Selon lui, les scientifiques néerlandais et suédois ont publié plus de travaux de recherches que tous les scientifiques d’Amérique latine et des Caraïbes réunis. Et tandis que les États-Unis comptent environ 1 million de personnes travaillant dans la recherche et le développement, l’Amérique latine n’en compte que 30 000.

Mais peut-être que les données ont aussi à voir avec la qualité. Les récentes études de l’OCDE montrent que les meilleurs des 10 % d’étudiants en sciences et technologie d’Amérique latine et des Caraïbes figureraient parmi les moins bons des 25 % en Corée du Sud.

Améliorer la formation et encourager le secteur privé

La solution nécessitera une série de mesures. Peter DeShazo, ancien ambassadeur de l’Organisation des États-Unis, a déclaré que les écoles publiques (primaires et secondaires) devraient aussi s’améliorer.

De son côté, Sebastian Rovira affirme que le secteur privé devrait être encouragé afin que l’Amérique latine imite les économies avancées, où la plupart du financement des sciences et de la technologie provient des entreprises.

Il faudra « des politiques étatiques et non des politiques gouvernementales », a ajouté Sebastian Rovira – en d’autres termes, une planification à long terme qui va au-delà des limites de chaque gouvernement. Cela impliquera d’offrir des opportunités à la nouvelle génération de cracks informatiques.
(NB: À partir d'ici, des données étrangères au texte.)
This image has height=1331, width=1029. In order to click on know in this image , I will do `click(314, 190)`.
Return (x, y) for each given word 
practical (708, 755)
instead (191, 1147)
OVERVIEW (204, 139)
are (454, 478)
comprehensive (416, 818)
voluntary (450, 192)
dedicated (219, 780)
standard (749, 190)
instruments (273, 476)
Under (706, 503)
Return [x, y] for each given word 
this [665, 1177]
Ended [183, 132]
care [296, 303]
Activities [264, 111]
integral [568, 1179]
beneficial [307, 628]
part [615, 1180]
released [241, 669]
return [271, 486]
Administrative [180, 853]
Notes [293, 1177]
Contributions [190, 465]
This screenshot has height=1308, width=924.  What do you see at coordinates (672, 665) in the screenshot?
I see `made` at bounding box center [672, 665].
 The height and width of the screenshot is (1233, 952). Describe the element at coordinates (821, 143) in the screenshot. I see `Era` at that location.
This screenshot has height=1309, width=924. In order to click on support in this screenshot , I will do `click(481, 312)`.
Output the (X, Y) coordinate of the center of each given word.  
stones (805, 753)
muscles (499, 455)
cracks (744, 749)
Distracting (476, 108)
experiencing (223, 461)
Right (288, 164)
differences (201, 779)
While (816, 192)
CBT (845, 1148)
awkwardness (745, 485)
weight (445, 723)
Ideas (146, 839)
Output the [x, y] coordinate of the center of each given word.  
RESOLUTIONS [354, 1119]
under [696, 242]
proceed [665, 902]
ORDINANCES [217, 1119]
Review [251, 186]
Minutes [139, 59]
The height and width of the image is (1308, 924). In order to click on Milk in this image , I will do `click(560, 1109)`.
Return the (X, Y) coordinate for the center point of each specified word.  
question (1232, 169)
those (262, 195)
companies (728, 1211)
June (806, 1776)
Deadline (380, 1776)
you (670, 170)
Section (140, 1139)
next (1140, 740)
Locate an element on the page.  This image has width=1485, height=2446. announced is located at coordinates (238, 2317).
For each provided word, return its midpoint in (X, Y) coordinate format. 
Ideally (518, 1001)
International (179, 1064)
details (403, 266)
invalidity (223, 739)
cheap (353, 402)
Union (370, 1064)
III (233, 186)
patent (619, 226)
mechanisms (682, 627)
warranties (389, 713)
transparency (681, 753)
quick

Créer des emplois pour éviter la fuite des cerveaux

« Pour la plupart des chercheurs scientifiques, vous devez quitter le Pérou, au moins pour une longue période de temps, si ce n’est pour toute votre carrière », explique Mariana Leguia, une biologiste cellulaire-moléculaire péruvienne, qui a un doctorat de l’université Brown, à Rhode Island, aux États-Unis.

Elle est rentrée dans son pays d’origine en 2011 après 20 ans passés aux États-Unis, dont quelques années passées à faire de la recherche post-doctorale à l’université de Californie, à Berkeley. Après avoir parlé avec des universitaires, des ministères et des compagnies privées, elle a fini par faire de la recherche sur les catastrophes tropicales pour la US Navy, à Lima.

Aujourd’hui, alors que l’Amérique latine commence à augmenter en puissance le nombre de ses doctorants et diplômés issus des STEM, son plus grand défi reste de leur créer des emplois – emplois qui permettront à la région, une bonne fois pour toutes, d’en finir avec sa dépendance aux exportations de matières premières.